For the benefit of out-of-towners, Claremont is considered Old California. The town was settled in the late 1880s first by Congregationalists looking to found a college, and then by another bunch of churchgoers who planted great orchards of oranges and lemons. Later, one million lemons per year were shipped out of Claremont to locales as far away as England. We are trying to save the College Heights Packing House right now, save it from demolition, from becoming a mall or a Target or something else we secretly, privately admire.
But we've come to 709 Harvard Avenue to honor Henri Cole, not to “Save the Packing House.” We aren't here for the salmon or for the politics we talk across the tables, the side jokes about the President of the United States and his mad, mad, mad, mad cabinet. We are here to thank Henri Cole for Middle Earth, for wearing his nerves on the surface of his skin, for travelling 14 hours to Claremont to do something he does not really want to do.
Cole reads his poems after dinner because reading in public is part of the deal.

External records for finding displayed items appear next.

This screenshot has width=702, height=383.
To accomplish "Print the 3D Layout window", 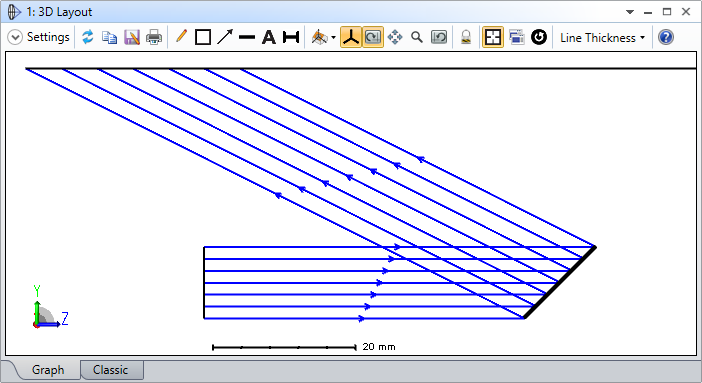I will (x=154, y=37).
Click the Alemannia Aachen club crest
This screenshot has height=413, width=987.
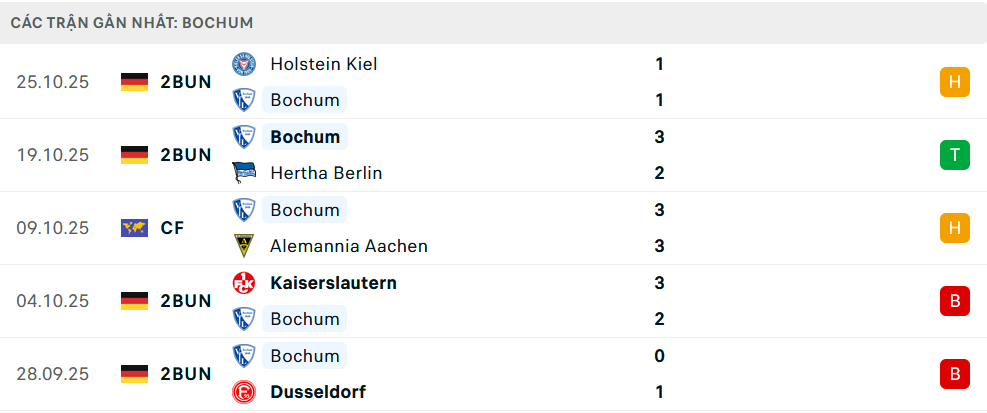coord(243,246)
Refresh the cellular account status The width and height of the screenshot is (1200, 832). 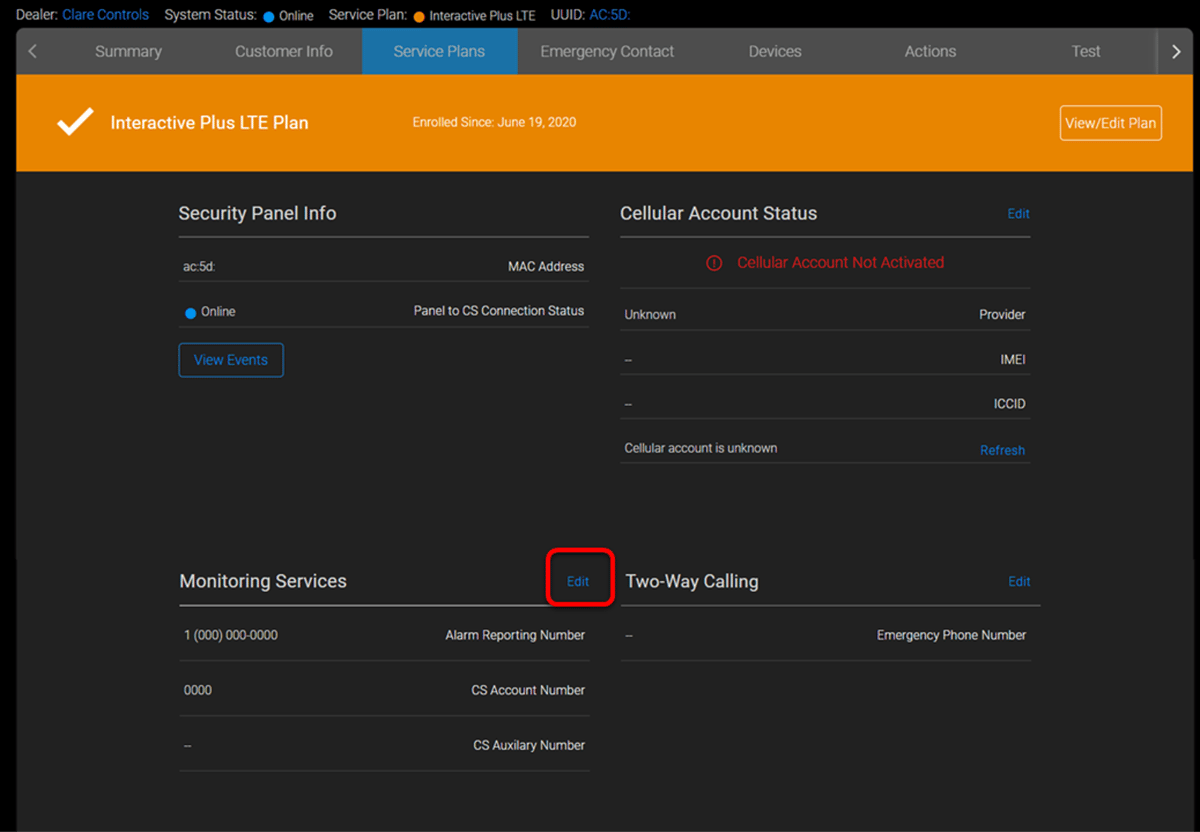1002,450
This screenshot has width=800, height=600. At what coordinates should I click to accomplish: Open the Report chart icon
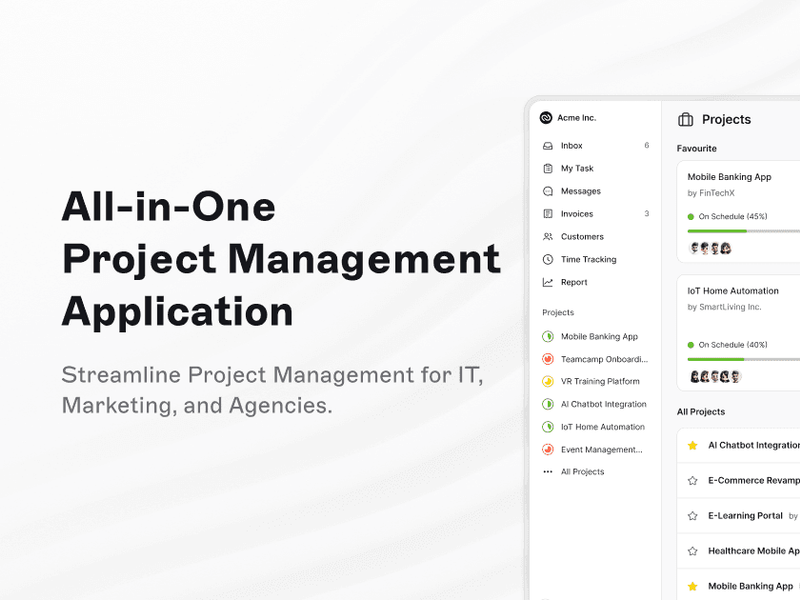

He follows his warm-up act, Adrian Blevins, the author of The Brass Girl Brouhaha (Ausable Press, 2003), who is receiving this year’s smaller, Pulitzer Prize-sized $10,000 Kate Tufts Discovery Award. Blevins curses a lot and talks about sex in her poetry and everyone howls with laughter. By the time the poets are reading we are all drunk if we want to be. We are all drunk, thanks to Gary the bartender-therapist.
As Henri Cole gets up to read I am reminded of a review of Cole’s book I read on Amazon.com. A reader wrote that he felt bamboozled because Cole’s Middle Earth turned out to have nothing to do with the Lord of the Rings trilogy. The reader called Cole “Mr. Vague.” I smile thinking about it. For the record, I do not believe this angry reader was from Los Angeles.
At first, after Cole reads each poem, we clap quietly. Then we just thoughtfully, knowingly hum to ourselves. Then there is just the silence, the big wonder of when he’ll finish. I’m wondering if he’ll get his big check tonight like at those celebrity golf tournaments. Has someone made a giant cardboard check and stashed it behind the grand piano? Will there be a picture of Henri Cole grinning with his giant check in the morning newspapers? Unfortunately, no.
When Cole finishes we clap and are told by the president that we can leave, that the party’s over. I’m still thinking about that dirty-mouthed poet, Brevin, who cursed a lot and spoke of disturbing things—about girls who get shot in the neck at the Texaco, and so on. I’m remembering that at the end of her last poem she looked around the room and called us all her “sleepy comrades” and we all laughed and clapped.
As I’m getting up to leave I’m told that tomorrow the actual “public ceremony” will take place at the Huntington Library, at the old mansion that’s now a museum. I tell the woman who is explaining this to me that I know the great-granddaughter of Henry Huntington, that I have known her for some time and recently met her mother. I go on and on about it, wondering all the while when Henri Cole will get his giant check.